CHURCHILL BACK IN BUSINESS, WEEK 3
In our “tell-all” age, it’s hard to imagine having worked for Winston Churchill and not writing about it. Virtually every man who labored alongside Churchill — from his wartime aides and generals, to his bodyguards — published memoirs or, at the very least, some version of their diaries.
The women, however, were another story. Fashion and form dissuaded most from writing anything. Over the next few weeks, we thought we would look at the scant handful of memoirs published by women who worked for Churchill, or even just knew him.

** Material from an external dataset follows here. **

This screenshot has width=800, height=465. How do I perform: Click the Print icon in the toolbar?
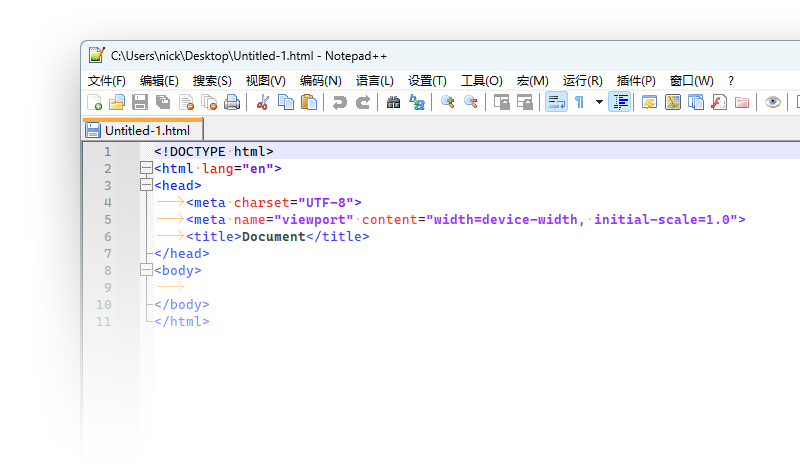pos(232,102)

“I first met Winston Churchill in the early summer of 1906 at a dinner party,” wrote Baroness Violet Bonham Carter in her 1965 memoir, Winston Churchill: An Intimate Portrait; (published in the U.K. under the title: Winston Churchill As I Knew Him). As the daughter of then-future Prime Minister, H. H. Asquith, Violet Asquith, age nineteen, had found herself “sitting next to this young man who seemed to me quite different from any other young man I had ever met. For a long time he remained sunk in abstraction. Then he appeared to become suddenly aware of my existence. He turned on me a lowering gaze and asked me abruptly how old I was. I replied that I was nineteen. ‘And I,’ he said almost despairingly, ‘am thirty-two already. Younger than anyone else who counts, though,’ he added, as if to comfort himself. Then savagely: ‘Curse ruthless time! Curse our mortality. How cruelly short is the allotted span for all we must cram into it! . . . We are all worms,’ he concluded. ‘But I do believe that I am a glow-worm.’”
This anecdote, perhaps the most quoted and revealing of Winston Churchill’s ascendant early years, is a gift that Violet Bonham Carter shared with the world in 1965, the year of Churchill’s passing. Her political acumen had long been astute and muscular — she’d been a voluble early opponent of appeasement and the first woman president of the Liberal Party, standing twice as a Liberal candidate for Parliament (each time defeated). Her literary perspective on Winston Churchill, however, was often delightfully, penetratingly feminine. She clearly loved the man, and could not conceal her disappointment when Churchill married Clementine Hozier in 1908. The two women were never rivals, though, and instantly united in their care and concern for Clementine’s extraordinary husband. He is “most extravagant about his underclothes,” Violet Asquith reported Clementine complaining early on. They are made of “very finely woven silk (pale pink) and come from the Army and Navy Stores and cost the eyes out of his head.” Churchill protested that he had the most delicate skin—which indeed he did. To the end of his life he only wore the finest silk underclothes and nightshirts. Pajamas he dispensed with altogether.